**TASK TO CARRY OUT**
Copy every line of text in the material below word for word, and leave the pictures out of your answer.

**EXCERPTED DATA**
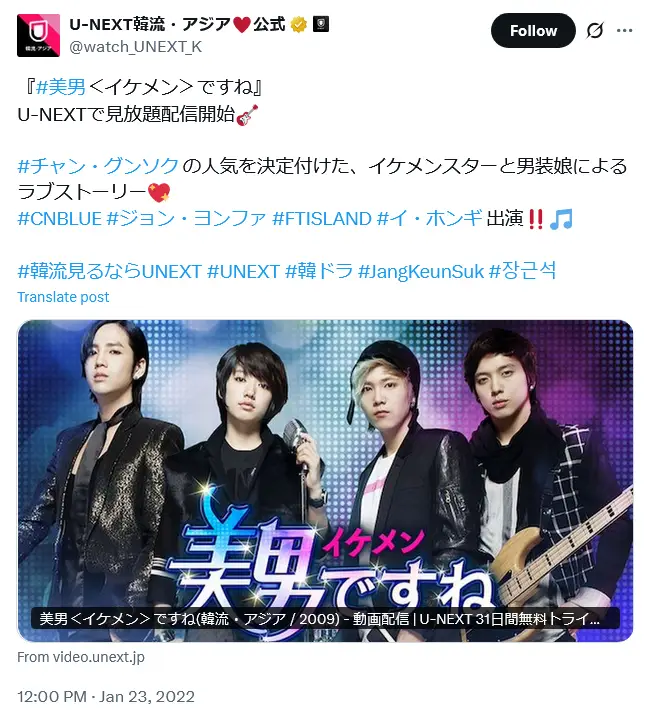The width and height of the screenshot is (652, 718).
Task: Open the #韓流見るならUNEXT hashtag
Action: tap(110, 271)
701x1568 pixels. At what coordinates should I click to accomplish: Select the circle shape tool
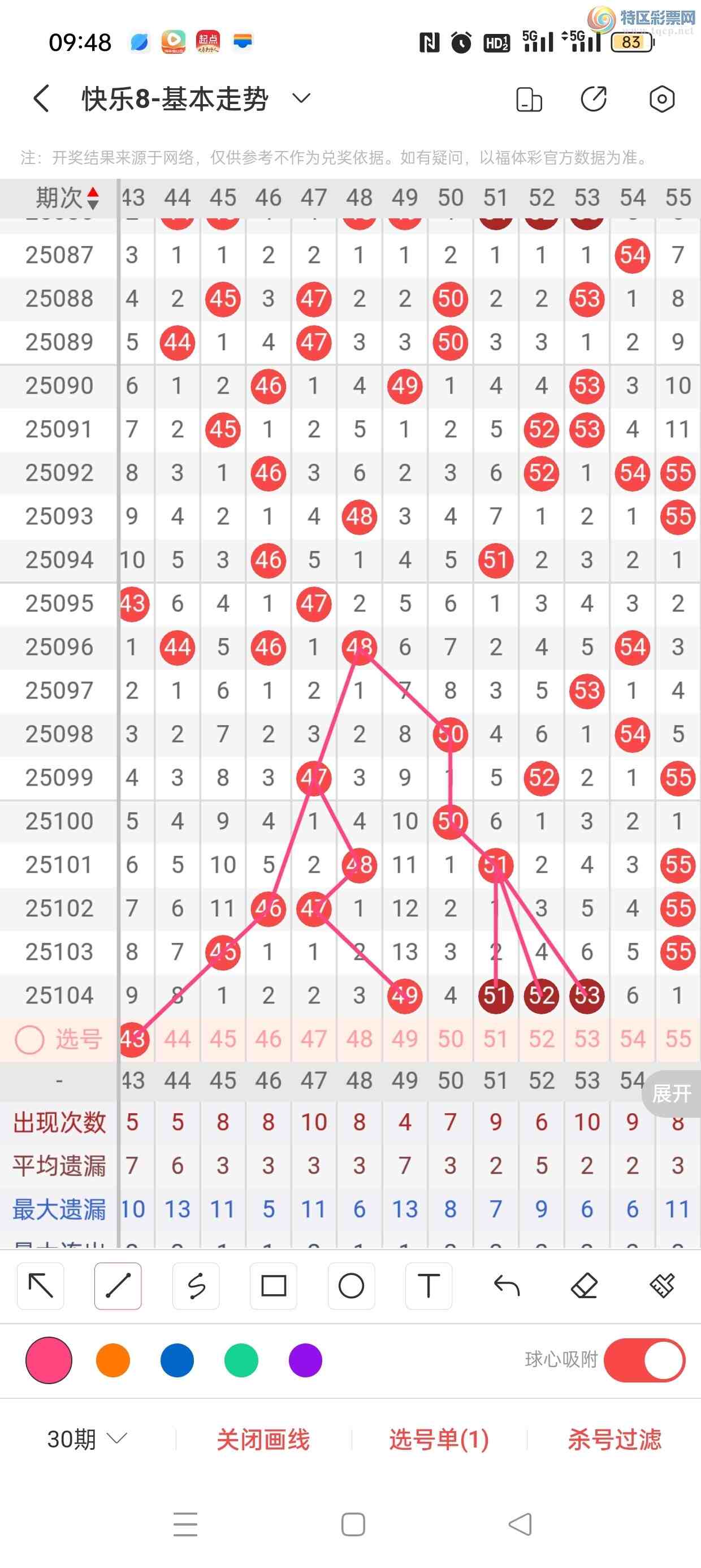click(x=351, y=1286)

**TASK RESULT**
The width and height of the screenshot is (652, 718).
Task: Open the #韓流見るならUNEXT hashtag
Action: tap(110, 271)
701x1568 pixels. At what coordinates should I click to accomplish: Select the circle shape tool
click(x=351, y=1286)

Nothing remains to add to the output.